--- Begin DATA FOR PROCESSING ---
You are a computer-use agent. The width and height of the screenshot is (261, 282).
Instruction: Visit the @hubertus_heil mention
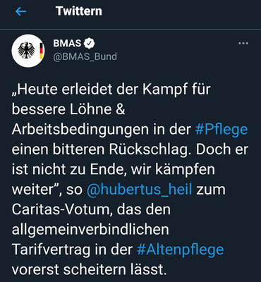coord(140,190)
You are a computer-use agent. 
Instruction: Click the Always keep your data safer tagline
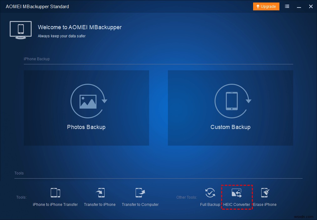(x=61, y=36)
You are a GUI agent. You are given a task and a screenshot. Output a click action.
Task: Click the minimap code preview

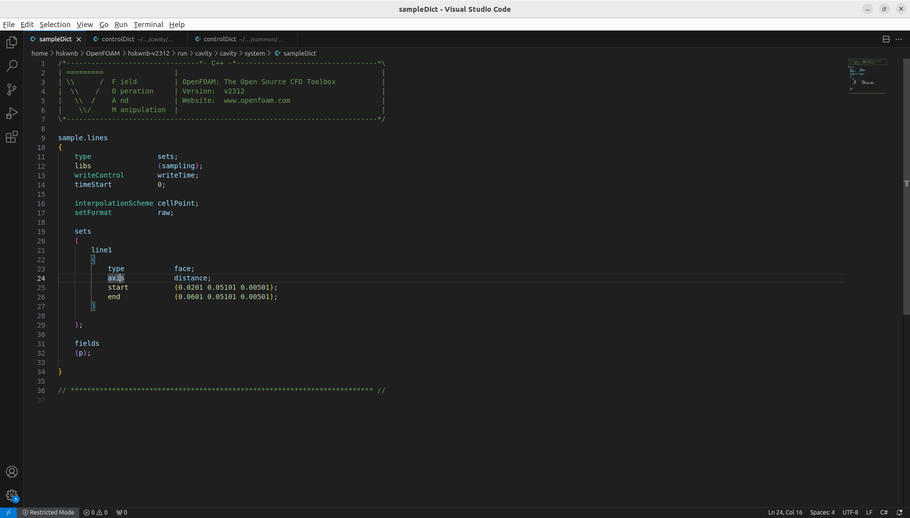click(867, 76)
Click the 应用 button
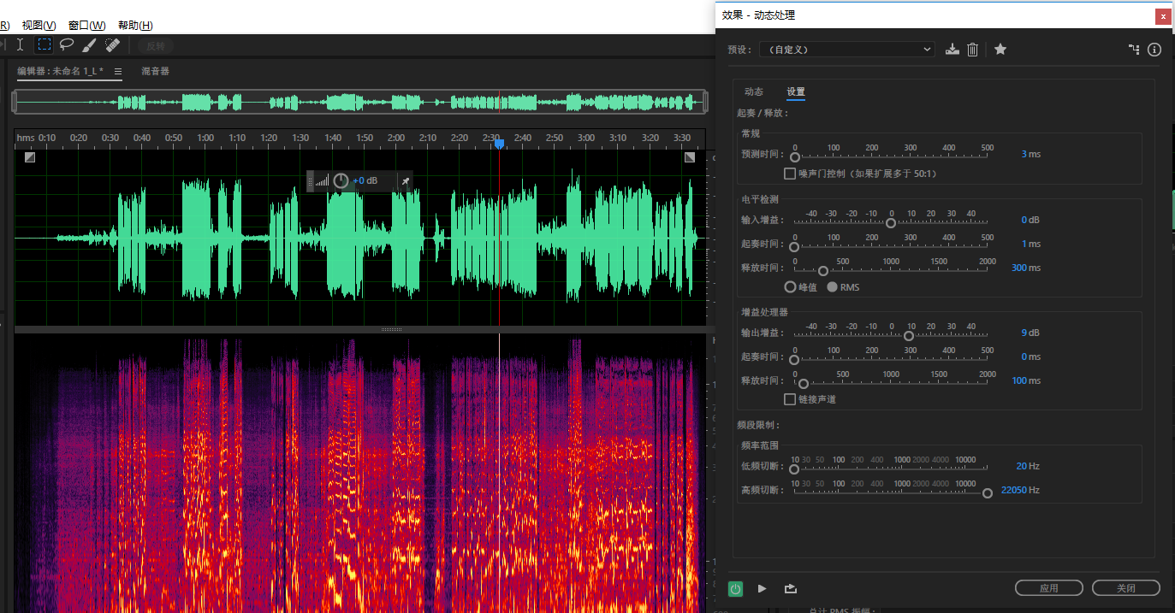1175x613 pixels. coord(1049,588)
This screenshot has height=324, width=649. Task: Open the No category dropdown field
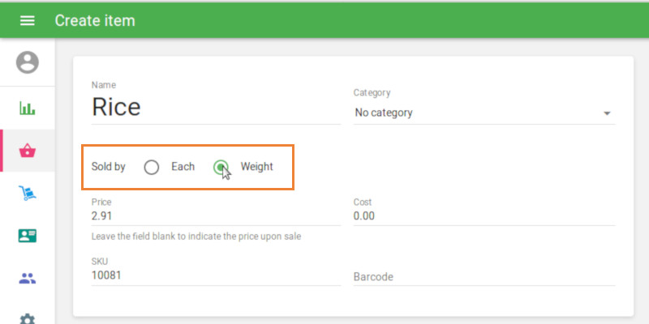point(479,113)
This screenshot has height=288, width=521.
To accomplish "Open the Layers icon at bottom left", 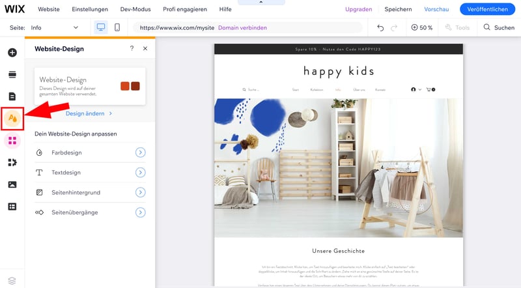I will coord(12,280).
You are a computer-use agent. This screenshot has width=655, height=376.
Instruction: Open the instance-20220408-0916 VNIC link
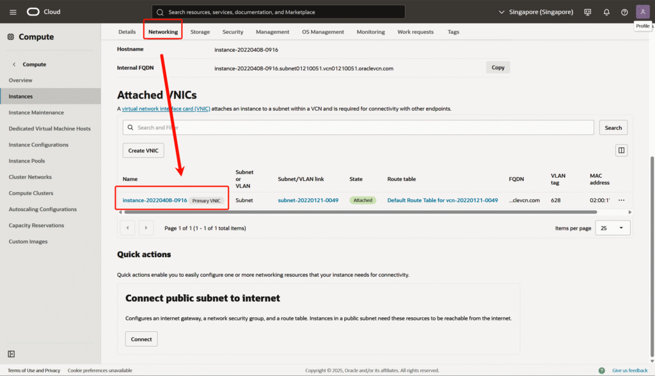[x=155, y=200]
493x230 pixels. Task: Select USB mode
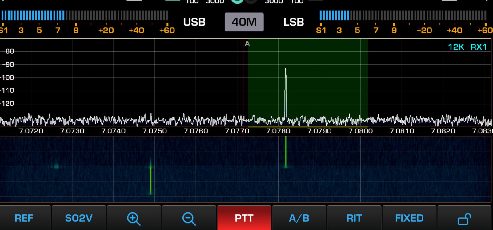tap(194, 22)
--- End DATA FOR PROCESSING ---
GIVEN PROBLEM:
Count the lines of the records above that contain the string "height", treating uppercase and lowercase as different. Reply with the number only.

COMPLETE OUTPUT:
4